There are terrible toys and models out there. If they don't glorify war as a way of solving all problems for boys, or romance as a comparable solution for girls, then they're full of highly improbably cutesy niceness that does nothing except obscure reality and profit its producers. In addition to having all of these products to contend with in one way or another, we have to deal with the scripts that go along with them. You aren't just supposed to play with these toys; you're supposed to play with them the "right" way. Children can pick these messages up very quickly--and you can watch the freshness go out of a game as they try to faithfully reproduce what they heard or saw or read.
No matter what we think of it, our children want to participate in and understand what they see around them. Finding ways to remove these toys from our environment--both personal and societal--would be great. But in the meantime, the immediate issue of concern is not the toys in themselves, but whether a child is being limited or internalizing warped values as a result of playing with them. And we have more power than we know to make use of these toys and the scripts that they come with. We can use them as openers for talking about important values issues. And we can offer creative changes in the scripts that will shake them up in good ways.

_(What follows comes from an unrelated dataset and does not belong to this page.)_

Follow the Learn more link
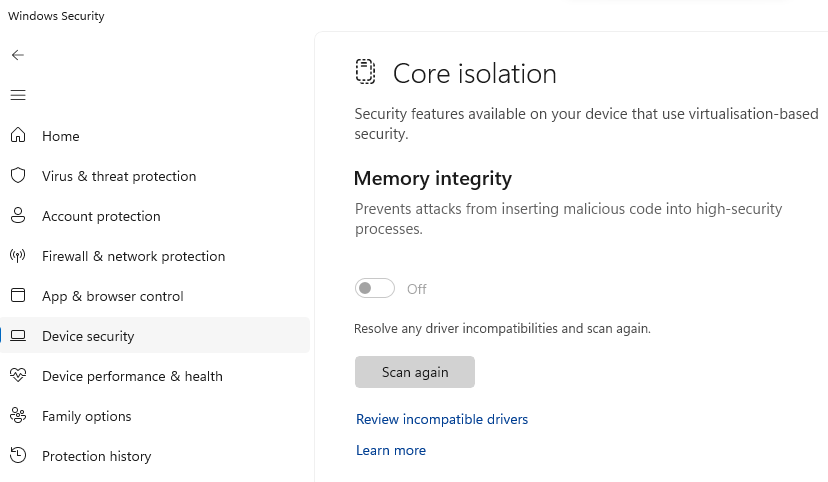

As I was pondering over the issue of how to insert fresh points of view into the children's game, I heard snatches of their dialogue. Intrigued, I came in from the kitchen. The ninja turtles, under the guidance of their flesh-and-blood owners, were busy making little bowls and candles out of modeling clay so that they could go out trick-or-treating. Later on, the turtles were bowing down to the Baby Jesus. The children had beaten me to it. The deadening force of mass culture just hadn't been able to stand up to the power of their imagination and creativity. I knew it wasn't a final victory, but there certainly was hope. I went back to my work, immensely relieved.